= Beginning of Section =
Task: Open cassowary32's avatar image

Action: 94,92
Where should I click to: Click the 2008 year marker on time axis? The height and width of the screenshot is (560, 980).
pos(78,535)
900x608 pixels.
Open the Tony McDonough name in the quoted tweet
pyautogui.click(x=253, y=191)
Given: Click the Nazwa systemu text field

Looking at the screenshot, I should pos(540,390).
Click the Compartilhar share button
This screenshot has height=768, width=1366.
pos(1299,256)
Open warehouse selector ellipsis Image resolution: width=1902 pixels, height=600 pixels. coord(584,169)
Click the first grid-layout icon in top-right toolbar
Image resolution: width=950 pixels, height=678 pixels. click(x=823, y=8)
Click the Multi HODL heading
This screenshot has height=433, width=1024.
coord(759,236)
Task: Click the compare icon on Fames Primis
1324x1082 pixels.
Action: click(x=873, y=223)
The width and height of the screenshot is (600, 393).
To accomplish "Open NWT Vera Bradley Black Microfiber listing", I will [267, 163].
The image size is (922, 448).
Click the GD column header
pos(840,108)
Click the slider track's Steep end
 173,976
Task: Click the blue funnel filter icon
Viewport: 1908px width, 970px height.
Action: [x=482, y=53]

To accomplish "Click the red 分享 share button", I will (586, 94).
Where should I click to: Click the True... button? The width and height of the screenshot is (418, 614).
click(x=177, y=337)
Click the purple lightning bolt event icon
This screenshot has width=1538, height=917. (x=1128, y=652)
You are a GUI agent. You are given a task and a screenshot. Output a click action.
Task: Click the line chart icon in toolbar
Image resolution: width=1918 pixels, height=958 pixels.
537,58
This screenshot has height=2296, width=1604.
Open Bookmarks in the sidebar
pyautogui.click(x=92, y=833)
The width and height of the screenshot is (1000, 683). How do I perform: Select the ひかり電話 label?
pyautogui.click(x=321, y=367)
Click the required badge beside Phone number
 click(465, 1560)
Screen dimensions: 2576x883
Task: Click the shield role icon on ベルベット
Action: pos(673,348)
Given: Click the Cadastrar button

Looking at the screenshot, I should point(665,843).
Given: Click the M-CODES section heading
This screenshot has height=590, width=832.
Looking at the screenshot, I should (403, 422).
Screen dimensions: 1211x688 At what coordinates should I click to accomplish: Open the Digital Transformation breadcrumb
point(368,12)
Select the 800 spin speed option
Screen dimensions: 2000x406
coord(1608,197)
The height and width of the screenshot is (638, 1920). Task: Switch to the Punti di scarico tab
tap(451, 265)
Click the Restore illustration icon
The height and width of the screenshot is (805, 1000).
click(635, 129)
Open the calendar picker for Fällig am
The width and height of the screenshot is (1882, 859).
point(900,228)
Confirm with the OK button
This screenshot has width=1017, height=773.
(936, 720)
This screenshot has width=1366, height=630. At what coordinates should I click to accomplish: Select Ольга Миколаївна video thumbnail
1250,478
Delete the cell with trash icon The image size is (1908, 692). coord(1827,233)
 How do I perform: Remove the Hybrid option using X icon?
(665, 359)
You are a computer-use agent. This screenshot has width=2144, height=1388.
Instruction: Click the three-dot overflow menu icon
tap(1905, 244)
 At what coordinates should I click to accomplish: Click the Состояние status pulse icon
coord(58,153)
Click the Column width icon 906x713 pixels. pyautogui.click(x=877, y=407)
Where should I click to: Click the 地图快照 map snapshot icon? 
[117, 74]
= End of Section =
• [Description of the task] The answer should be an exact reproduction of all the entries.

• [Answer to this problem]
Task: Open cassowary32's avatar image

Action: 94,92
Where should I click to: Click the 2008 year marker on time axis? The height and width of the screenshot is (560, 980).
pos(78,535)
900x608 pixels.
Open the Tony McDonough name in the quoted tweet
pyautogui.click(x=253, y=191)
Given: Click the Nazwa systemu text field

Looking at the screenshot, I should pos(540,390).
Click the Compartilhar share button
This screenshot has height=768, width=1366.
pos(1299,256)
Open warehouse selector ellipsis Image resolution: width=1902 pixels, height=600 pixels. coord(584,169)
Click the first grid-layout icon in top-right toolbar
Image resolution: width=950 pixels, height=678 pixels. click(x=823, y=8)
Click the Multi HODL heading
This screenshot has height=433, width=1024.
coord(759,236)
Task: Click the compare icon on Fames Primis
1324x1082 pixels.
Action: click(x=873, y=223)
The width and height of the screenshot is (600, 393).
To accomplish "Open NWT Vera Bradley Black Microfiber listing", I will [267, 163].
The image size is (922, 448).
Click the GD column header
pos(840,108)
Click the slider track's Steep end
 173,976
Task: Click the blue funnel filter icon
Viewport: 1908px width, 970px height.
Action: [x=482, y=53]

To accomplish "Click the red 分享 share button", I will (586, 94).
Where should I click to: Click the True... button? The width and height of the screenshot is (418, 614).
click(x=177, y=337)
Click the purple lightning bolt event icon
This screenshot has width=1538, height=917. (x=1128, y=652)
You are a GUI agent. You are given a task and a screenshot. Output a click action.
Task: Click the line chart icon in toolbar
Image resolution: width=1918 pixels, height=958 pixels.
537,58
This screenshot has height=2296, width=1604.
Open Bookmarks in the sidebar
pyautogui.click(x=92, y=833)
The width and height of the screenshot is (1000, 683). How do I perform: Select the ひかり電話 label?
pyautogui.click(x=321, y=367)
Click the required badge beside Phone number
 click(465, 1560)
Screen dimensions: 2576x883
Task: Click the shield role icon on ベルベット
Action: pos(673,348)
Given: Click the Cadastrar button

Looking at the screenshot, I should point(665,843).
Given: Click the M-CODES section heading
This screenshot has height=590, width=832.
Looking at the screenshot, I should (403, 422).
Screen dimensions: 1211x688 At what coordinates should I click to accomplish: Open the Digital Transformation breadcrumb
point(368,12)
Select the 800 spin speed option
Screen dimensions: 2000x406
coord(1608,197)
The height and width of the screenshot is (638, 1920). Task: Switch to the Punti di scarico tab
tap(451, 265)
Click the Restore illustration icon
The height and width of the screenshot is (805, 1000).
click(635, 129)
Open the calendar picker for Fällig am
The width and height of the screenshot is (1882, 859).
point(900,228)
Confirm with the OK button
This screenshot has width=1017, height=773.
(936, 720)
This screenshot has width=1366, height=630. At what coordinates should I click to accomplish: Select Ольга Миколаївна video thumbnail
1250,478
Delete the cell with trash icon The image size is (1908, 692). coord(1827,233)
 How do I perform: Remove the Hybrid option using X icon?
(665, 359)
You are a computer-use agent. This screenshot has width=2144, height=1388.
Instruction: Click the three-dot overflow menu icon
tap(1905, 244)
 At what coordinates should I click to accomplish: Click the Состояние status pulse icon
coord(58,153)
Click the Column width icon 906x713 pixels. pyautogui.click(x=877, y=407)
Where should I click to: Click the 地图快照 map snapshot icon? 
[117, 74]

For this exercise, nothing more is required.